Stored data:
== == ==

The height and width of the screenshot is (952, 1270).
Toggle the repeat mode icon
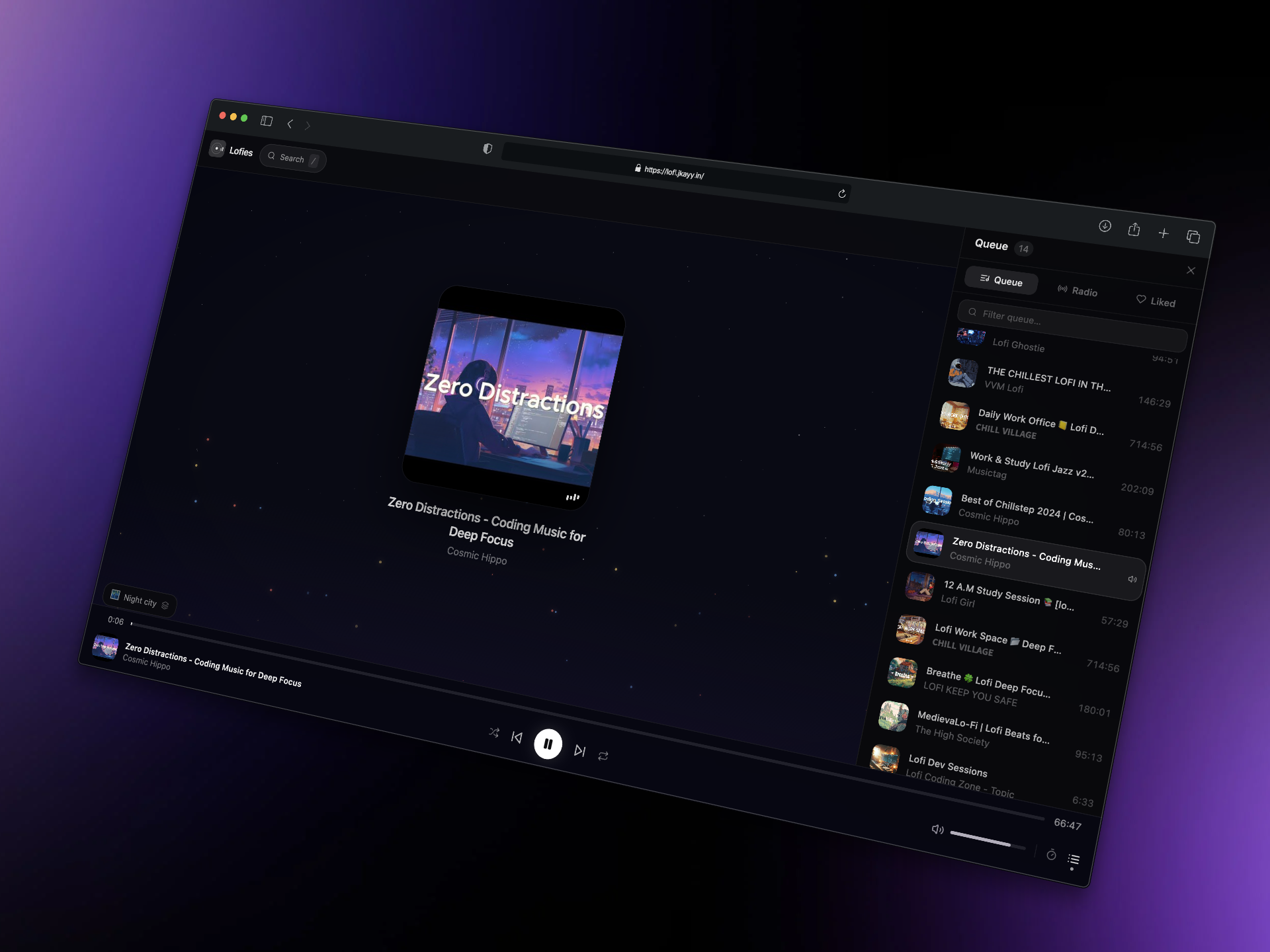coord(603,756)
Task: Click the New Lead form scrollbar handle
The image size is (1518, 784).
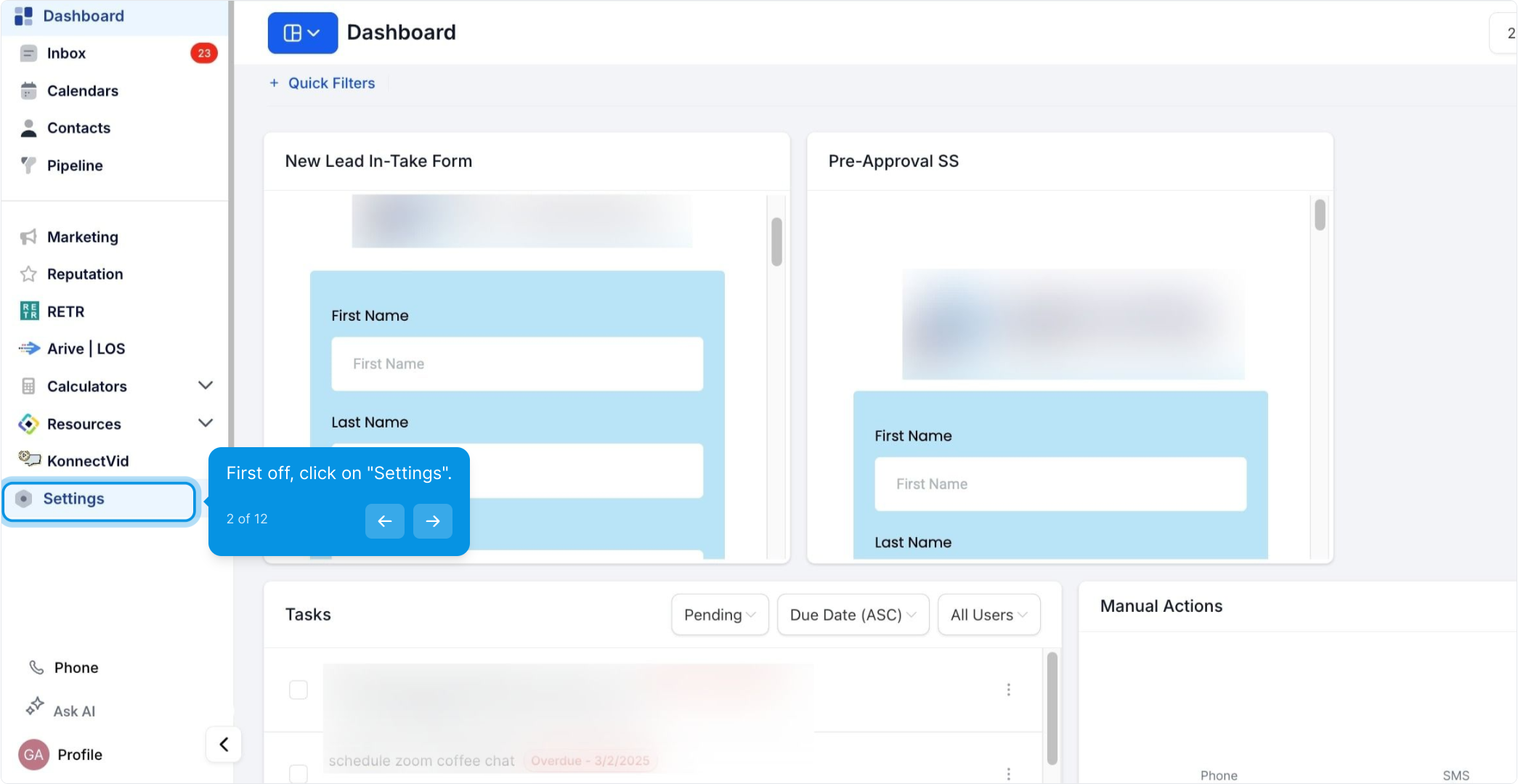Action: click(x=776, y=242)
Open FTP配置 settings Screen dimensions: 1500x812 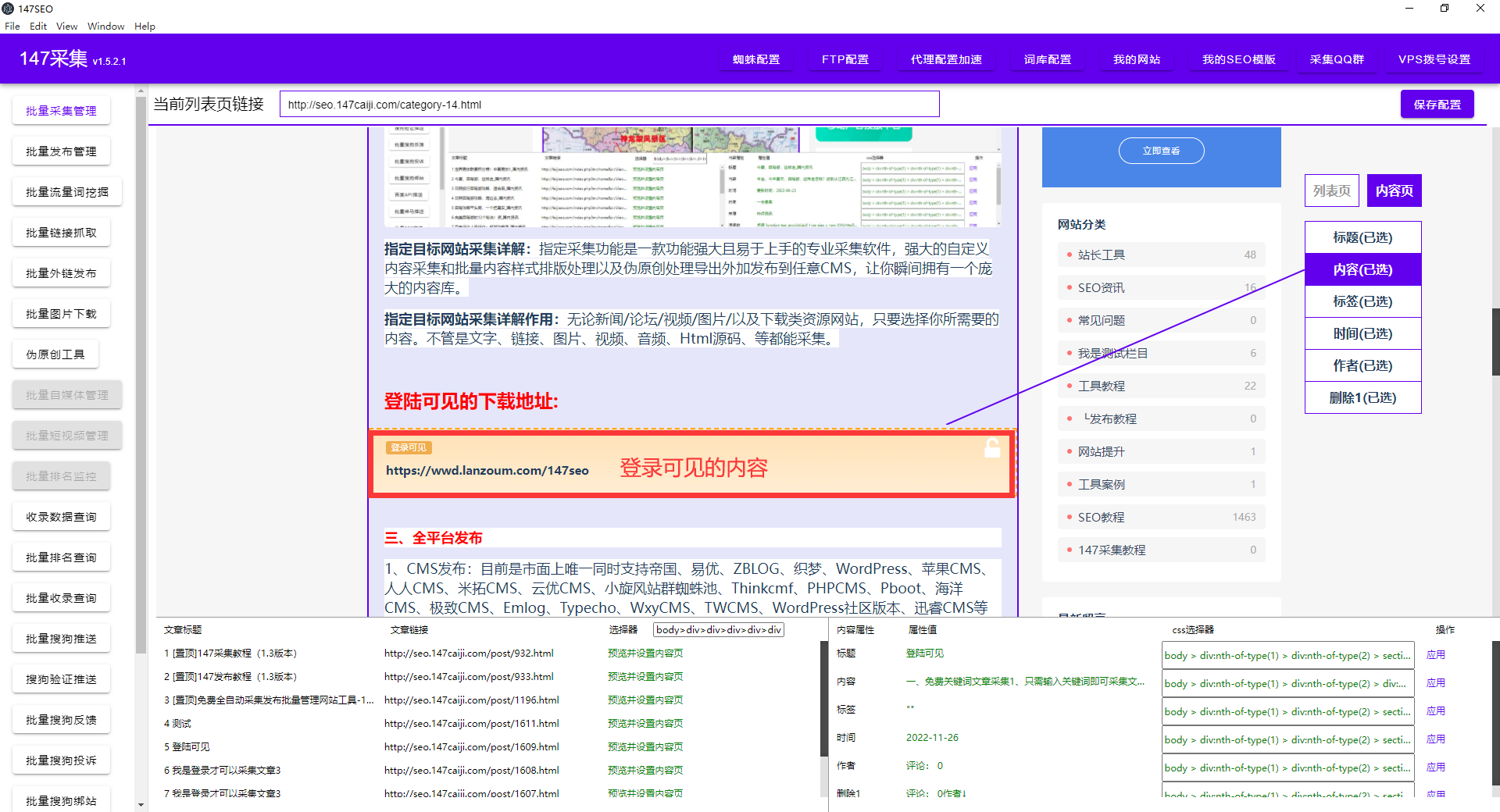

== == ==

Problem description: Without any of its images, the data above should be returned exactly.

Answer box:
The height and width of the screenshot is (952, 1270).
Toggle the repeat mode icon
coord(603,756)
Task: Click the New Lead form scrollbar handle
The image size is (1518, 784).
Action: click(x=776, y=242)
Open FTP配置 settings Screen dimensions: 1500x812 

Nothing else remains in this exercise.